Hingga triwulan ketiga tahun anggaran berjalan, realisasi belanja tercatat masih jauh dari target ideal, hal ini memicu kekhawatiran atas efektivitas kinerja Organisasi Perangkat Daerah (OPD) di bawah kepemimpinannya.
Berdasarkan data dari hasil Laporan Realisasi Anggaran Pemerintah Kabupaten Sumenep menunjukkan bahwa hingga awal bulan Agustus, serapan APBD masih mencapai 43 persen.
Padahal, idealnya serapan anggaran pada pertengahan tahun ini sudah berada di angka 50-70 persen untuk memastikan percepatan pembangunan, layanan publik maupun kesehatan, dan program prioritas lainnya.
Dengan serapan yang baru menyentuh angka 43 persen di awal Agustus, muncul pertanyaan krusial: mampukah Pemerintah Kabupaten Sumenep merealisasikan belanja daerah sesuai pagu anggaran yang mencapai sekitar Rp 2,6 triliun? Ataukah sisa waktu yang semakin sedikit justru akan memperkuat tingkat kegagalan dalam perencanaan serta eksekusi program di tingkat birokrasi?
“Lambatnya serapan anggaran ini tentu menjadi bukti dari lemahnya perencanaan dan eksekusi program kerja pemerintah daerah.

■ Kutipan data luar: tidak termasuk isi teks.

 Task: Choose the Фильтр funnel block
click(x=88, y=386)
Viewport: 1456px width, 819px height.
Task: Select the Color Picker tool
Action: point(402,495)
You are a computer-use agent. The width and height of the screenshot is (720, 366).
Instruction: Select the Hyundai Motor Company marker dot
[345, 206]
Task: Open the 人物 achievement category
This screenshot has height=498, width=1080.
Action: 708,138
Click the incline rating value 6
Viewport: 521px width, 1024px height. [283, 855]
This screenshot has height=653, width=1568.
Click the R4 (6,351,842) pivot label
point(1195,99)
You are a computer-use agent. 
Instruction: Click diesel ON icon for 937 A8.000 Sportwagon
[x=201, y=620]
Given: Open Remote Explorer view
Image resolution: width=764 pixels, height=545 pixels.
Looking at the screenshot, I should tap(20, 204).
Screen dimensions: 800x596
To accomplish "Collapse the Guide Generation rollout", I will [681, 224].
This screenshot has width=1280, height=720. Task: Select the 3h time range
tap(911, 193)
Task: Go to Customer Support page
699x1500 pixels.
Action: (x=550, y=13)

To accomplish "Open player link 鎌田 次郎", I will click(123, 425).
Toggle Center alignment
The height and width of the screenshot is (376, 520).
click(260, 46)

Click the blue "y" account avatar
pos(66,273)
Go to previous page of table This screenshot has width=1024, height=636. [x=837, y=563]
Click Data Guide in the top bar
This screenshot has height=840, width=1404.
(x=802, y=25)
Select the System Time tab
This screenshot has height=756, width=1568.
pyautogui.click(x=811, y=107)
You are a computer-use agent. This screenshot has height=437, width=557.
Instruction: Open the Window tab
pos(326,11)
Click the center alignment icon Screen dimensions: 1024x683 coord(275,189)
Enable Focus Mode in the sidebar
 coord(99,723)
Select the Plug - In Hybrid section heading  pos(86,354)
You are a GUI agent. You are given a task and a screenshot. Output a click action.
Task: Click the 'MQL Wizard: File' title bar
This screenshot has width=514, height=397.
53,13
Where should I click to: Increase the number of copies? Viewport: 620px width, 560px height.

Jika ini terus dibiarkan, maka visi-misi pembangunan Fauzi-Imam berpotensi hanya menjadi janji politik yang tidak akan berdampak pada masyarakat,” tegas Noris Sabit, Presiden Fakta Foundation.
Ini menjadi potret bahwa pemerintahan Fauzi-Imam di tahun pertama, tidak maksimal dalam melakukan perencananan dan realisasi anggaran.
Serapan APBD yang rendah bukan hanya mencerminkan lemahnya tata kelola keuangan, namun juga berpotensi menghambat pelayanan publik dan pertumbuhan ekonomi di daerah.
“Itu uang rakyat, harus sampai ke rakyat, baik dalam bentuk pelayanan publik, pendidikan dan kesehatan, atau infrastruktur,” tambahnya.
Fakta Foundation mendorong adanya evaluasi menyeluruh terhadap kinerja Organisasi Perangkat Daerah (OPD) serta penegasan arahan anggaran dari Bupati agar belanja daerah benar-benar diarahkan pada kebutuhan masyarakat, bukan sekadar terserap di atas kertas menjelang tutup tahun.
“APBD merupakan instrumen penting dalam pembangunan. Bila serapannya lambat, maka pembangunan juga stagnan. Rakyat butuh dampak, bukan laporan-laporan manis yang dihias rapi dengan bedak,” tutup Noris.